The goal of this project is to leverage big data technologies to process and analyze data from multiple sources, thereby gaining a better understanding of how rising global temperatures affect various societal metrics. By integrating and analyzing data from different databases, we aim to uncover patterns and correlations that can inform policy decisions and future research. The goal is to create a seamless data flow from collection to analysis, enabling comprehensive insights into how these variables interact over time and across regions.
2. Data
2.1 Data Sources
This project extracts data from various publicly available sources to collect the data required for our analysis, including:
- APIs from weather services, crime statistics bureaus, and energy consumption reports.
- Publicly available datasets from Government websites and international organisations.
- Synthetic data.
In order to conduct our analysis, it is crucial to ensure that the datasets we collect are on a daily basis. This is imperative for our process. The datasets that were sourced in this project are listed below.
-
Additional sources:
2.2 Databases
Data Collection and Preprocessing
Data was gathered from nine different sources, pre-processed, and stored in seven databases as follows:
- Apache Hadoop: US crime data (us_crime.csv)

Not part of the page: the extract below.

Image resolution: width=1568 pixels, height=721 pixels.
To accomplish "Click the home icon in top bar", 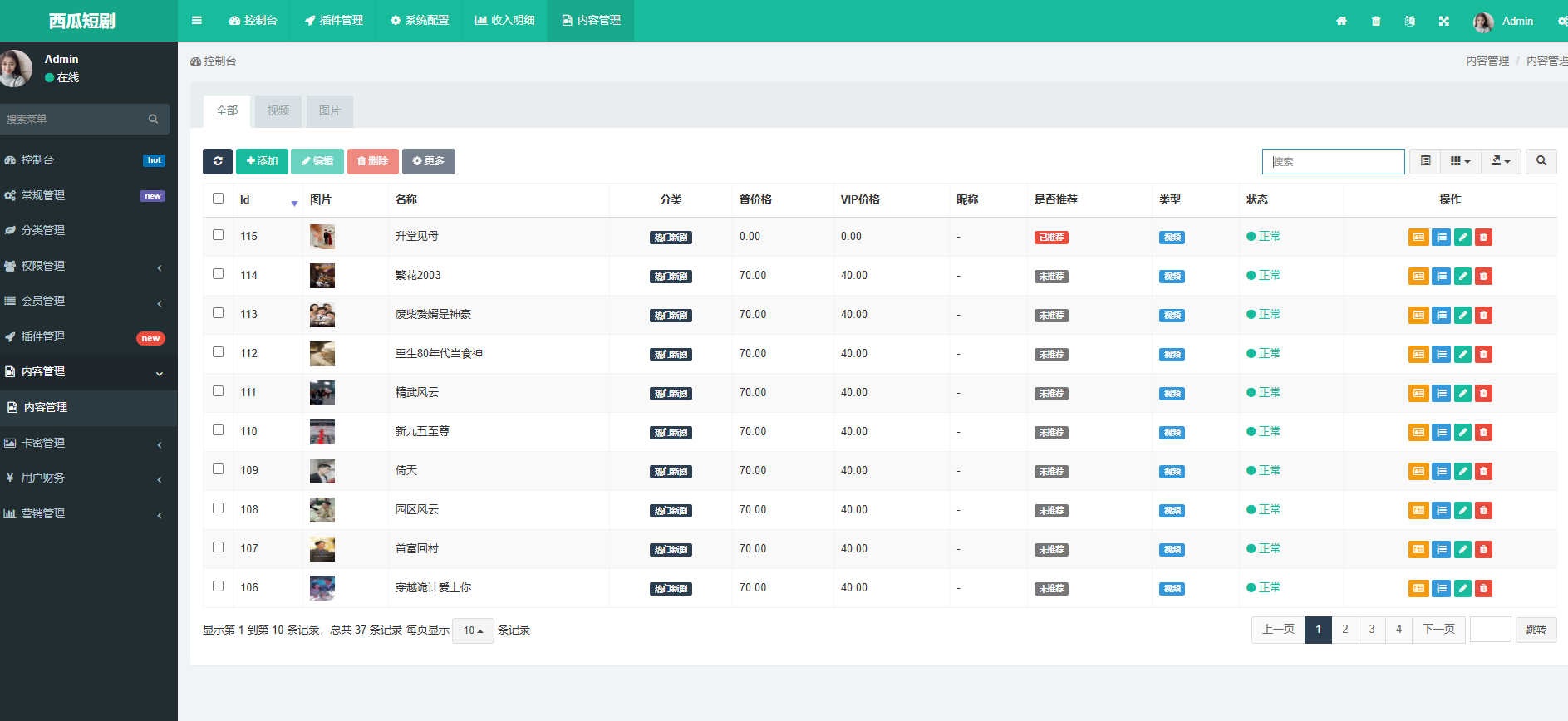I will point(1341,21).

- Snowflake: Canadian temperature data (ca_temp.csv)
- PostgreSQL: US temperature data (us_temp.csv)
- MySQL: US birth data (us_birth.csv)
- SQL Server: US energy consumption data (us_energy.csv)

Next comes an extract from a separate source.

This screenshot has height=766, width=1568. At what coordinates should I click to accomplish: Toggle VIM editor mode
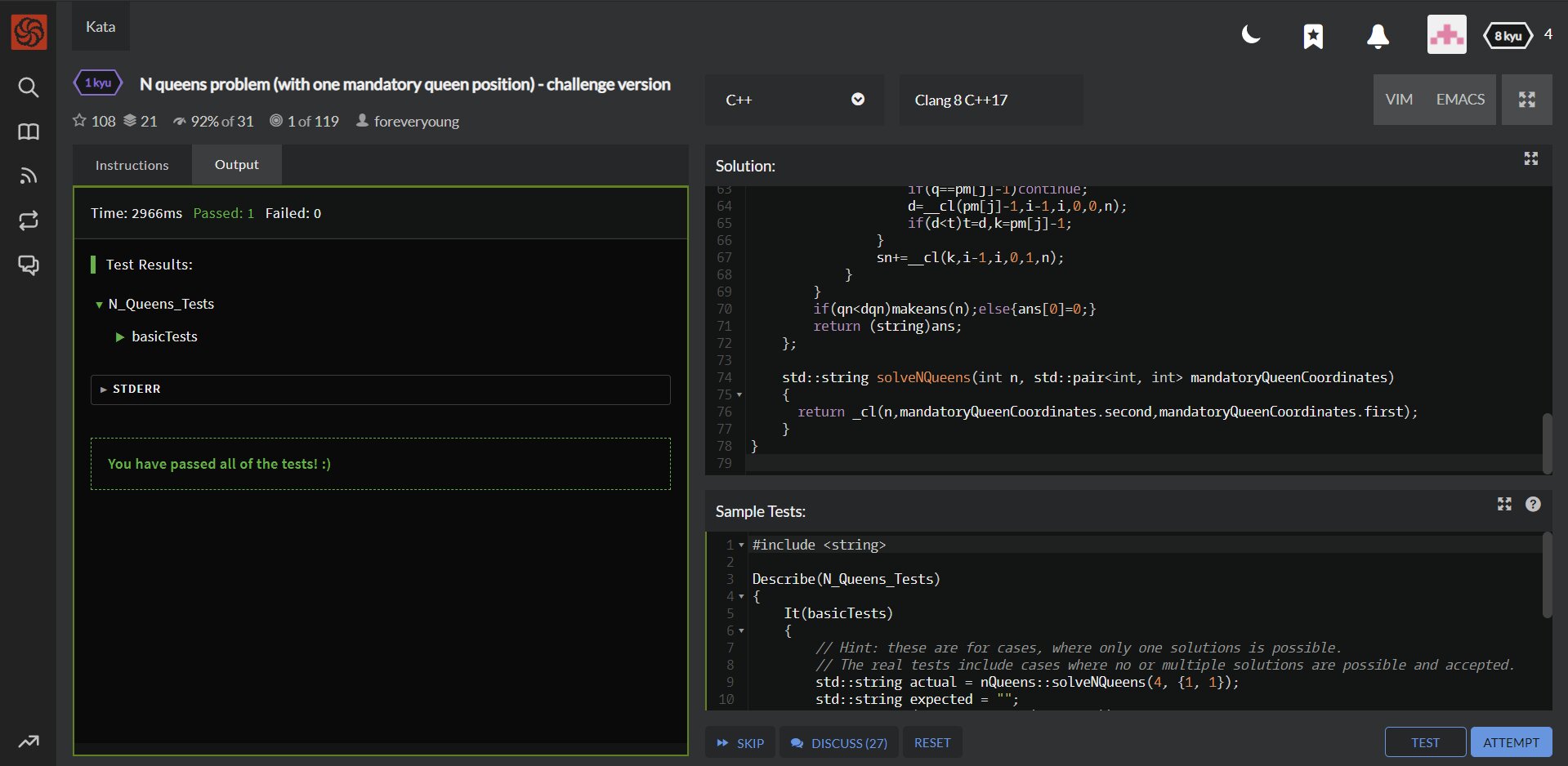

- MongoDB: Canadian birth data (ca_birth.json)
- Local Machine Storage: Canadian crime data (ca_crime.csv)
Initial data collection and preprocessing involved cleaning and standardizing the datasets. This included handling missing values, normalizing temperature readings, and ensuring consistency in the data formats across different sources.
For Canadian birth data, I could only get monthly counts, and I generated the daily counts using the actual monthly totals to ensure accuracy.
PROGRAMMING LANGUAGES
- Python
- SQL
- PySpark
- Shell Scripting
3. ETL Pipeline
Our ETL process commences with extracting raw data from the data sources, which is then organised into several datasets. Each dataset undergoes a cleaning and pre-processing phase before being stored in its respective databases, such as Apache Hadoop, Microsoft SQL Server, PostgreSQL, and MongoDB. Additionally, one dataset is retained as a CSV file to replicate local data processing scenarios.
Apache Spark is utilised to consolidate data from different databases. The consolidated data is then exported to a CSV file and imported into Azure SQL Server using SSMS. Azure SQL Server, a cloud-based service, facilitates access to its data for all team members, regardless of location.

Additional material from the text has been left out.